Dataset entries
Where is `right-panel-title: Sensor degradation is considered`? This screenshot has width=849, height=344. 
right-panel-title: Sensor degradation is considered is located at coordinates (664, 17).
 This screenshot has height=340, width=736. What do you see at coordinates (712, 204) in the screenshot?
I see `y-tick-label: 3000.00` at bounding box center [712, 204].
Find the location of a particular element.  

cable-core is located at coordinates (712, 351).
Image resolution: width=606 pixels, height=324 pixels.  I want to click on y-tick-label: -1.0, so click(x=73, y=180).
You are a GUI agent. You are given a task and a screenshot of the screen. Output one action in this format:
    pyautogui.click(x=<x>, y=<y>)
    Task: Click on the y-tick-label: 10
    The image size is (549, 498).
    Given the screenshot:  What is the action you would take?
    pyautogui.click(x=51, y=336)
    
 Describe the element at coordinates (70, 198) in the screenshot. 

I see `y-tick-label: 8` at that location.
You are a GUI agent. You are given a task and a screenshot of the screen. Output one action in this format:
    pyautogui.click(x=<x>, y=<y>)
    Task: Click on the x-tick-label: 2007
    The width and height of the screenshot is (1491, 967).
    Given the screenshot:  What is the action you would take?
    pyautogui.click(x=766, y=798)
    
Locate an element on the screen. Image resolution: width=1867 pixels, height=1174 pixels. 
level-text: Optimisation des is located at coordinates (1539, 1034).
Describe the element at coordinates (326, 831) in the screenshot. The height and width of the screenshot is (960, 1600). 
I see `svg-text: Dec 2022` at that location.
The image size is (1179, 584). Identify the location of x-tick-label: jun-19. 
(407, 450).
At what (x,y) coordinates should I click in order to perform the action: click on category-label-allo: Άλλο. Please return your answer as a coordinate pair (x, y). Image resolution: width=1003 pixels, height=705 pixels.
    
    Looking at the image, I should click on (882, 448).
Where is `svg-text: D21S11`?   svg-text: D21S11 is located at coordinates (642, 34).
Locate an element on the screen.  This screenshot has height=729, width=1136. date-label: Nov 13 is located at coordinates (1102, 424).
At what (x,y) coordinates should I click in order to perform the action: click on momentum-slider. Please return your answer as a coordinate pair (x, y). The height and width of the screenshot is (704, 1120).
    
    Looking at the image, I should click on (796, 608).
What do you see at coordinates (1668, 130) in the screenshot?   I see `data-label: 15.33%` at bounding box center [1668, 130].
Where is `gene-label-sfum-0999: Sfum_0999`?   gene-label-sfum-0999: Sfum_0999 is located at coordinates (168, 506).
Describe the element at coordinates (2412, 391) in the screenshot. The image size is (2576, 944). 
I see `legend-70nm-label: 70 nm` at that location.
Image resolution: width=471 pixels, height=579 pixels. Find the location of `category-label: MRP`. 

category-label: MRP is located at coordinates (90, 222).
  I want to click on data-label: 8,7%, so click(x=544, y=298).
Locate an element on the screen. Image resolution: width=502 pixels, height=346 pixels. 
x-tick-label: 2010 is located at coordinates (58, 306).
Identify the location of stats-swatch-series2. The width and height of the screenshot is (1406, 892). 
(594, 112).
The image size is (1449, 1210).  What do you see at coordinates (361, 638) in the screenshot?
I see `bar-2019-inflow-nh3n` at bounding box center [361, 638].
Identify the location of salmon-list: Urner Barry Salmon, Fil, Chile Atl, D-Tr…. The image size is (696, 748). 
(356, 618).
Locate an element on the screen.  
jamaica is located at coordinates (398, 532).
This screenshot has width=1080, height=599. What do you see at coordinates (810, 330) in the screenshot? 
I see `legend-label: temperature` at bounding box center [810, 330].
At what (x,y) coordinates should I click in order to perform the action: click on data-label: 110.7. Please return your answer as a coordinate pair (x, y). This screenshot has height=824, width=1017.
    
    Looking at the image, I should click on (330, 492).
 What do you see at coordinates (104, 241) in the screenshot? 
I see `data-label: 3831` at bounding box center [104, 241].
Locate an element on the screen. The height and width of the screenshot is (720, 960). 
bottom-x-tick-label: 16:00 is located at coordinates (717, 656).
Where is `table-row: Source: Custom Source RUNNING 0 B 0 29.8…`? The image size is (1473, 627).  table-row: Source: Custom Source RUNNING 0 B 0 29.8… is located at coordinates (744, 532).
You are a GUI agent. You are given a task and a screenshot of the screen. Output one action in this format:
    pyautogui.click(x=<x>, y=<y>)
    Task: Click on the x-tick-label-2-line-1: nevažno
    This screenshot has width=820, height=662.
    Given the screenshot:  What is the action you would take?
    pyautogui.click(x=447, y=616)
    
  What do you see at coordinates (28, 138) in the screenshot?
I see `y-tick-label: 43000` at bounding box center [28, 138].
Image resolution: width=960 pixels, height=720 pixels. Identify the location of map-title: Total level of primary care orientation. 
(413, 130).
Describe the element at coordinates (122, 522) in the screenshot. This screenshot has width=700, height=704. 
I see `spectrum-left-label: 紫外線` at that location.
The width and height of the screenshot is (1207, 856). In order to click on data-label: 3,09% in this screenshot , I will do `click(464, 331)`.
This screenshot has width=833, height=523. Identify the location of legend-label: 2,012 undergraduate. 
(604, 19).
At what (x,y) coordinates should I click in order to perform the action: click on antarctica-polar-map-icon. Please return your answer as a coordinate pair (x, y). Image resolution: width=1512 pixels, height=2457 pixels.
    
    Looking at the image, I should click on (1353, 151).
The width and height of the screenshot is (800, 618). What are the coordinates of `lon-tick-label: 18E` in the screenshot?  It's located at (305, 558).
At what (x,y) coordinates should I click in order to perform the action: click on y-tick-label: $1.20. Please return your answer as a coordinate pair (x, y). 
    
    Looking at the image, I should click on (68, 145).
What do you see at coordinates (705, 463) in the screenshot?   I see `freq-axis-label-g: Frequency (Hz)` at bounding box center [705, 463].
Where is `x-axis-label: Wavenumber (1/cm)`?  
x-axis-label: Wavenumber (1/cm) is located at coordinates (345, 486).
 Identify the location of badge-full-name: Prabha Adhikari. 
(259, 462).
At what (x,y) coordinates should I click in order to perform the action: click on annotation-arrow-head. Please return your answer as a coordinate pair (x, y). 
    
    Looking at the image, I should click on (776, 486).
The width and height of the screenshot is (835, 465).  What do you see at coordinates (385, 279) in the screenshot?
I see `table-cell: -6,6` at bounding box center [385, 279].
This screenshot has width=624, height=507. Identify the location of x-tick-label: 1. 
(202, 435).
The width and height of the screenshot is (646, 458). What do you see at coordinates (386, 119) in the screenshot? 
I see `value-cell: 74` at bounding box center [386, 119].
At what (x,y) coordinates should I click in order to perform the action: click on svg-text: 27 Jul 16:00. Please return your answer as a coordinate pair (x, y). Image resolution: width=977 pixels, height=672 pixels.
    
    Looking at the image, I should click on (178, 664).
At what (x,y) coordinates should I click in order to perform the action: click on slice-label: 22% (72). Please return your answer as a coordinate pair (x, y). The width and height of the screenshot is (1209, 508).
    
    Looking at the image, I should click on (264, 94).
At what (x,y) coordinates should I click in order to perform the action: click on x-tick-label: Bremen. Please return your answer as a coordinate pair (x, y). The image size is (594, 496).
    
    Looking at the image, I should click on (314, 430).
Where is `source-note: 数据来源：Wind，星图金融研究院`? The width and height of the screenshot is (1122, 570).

▶ **REQUIRED WORK**
Reproduce the stretch from the line containing "I want to click on data-label: 8,7%, so" through the line containing "center [361, 638].", switching "Identify" to "Determine" and leaving everything else unchanged.

▶ **WRITTEN REPLY**
  I want to click on data-label: 8,7%, so click(x=544, y=298).
Locate an element on the screen. Image resolution: width=502 pixels, height=346 pixels. 
x-tick-label: 2010 is located at coordinates (58, 306).
Determine the location of stats-swatch-series2. The width and height of the screenshot is (1406, 892). 
(594, 112).
The image size is (1449, 1210).  What do you see at coordinates (361, 638) in the screenshot?
I see `bar-2019-inflow-nh3n` at bounding box center [361, 638].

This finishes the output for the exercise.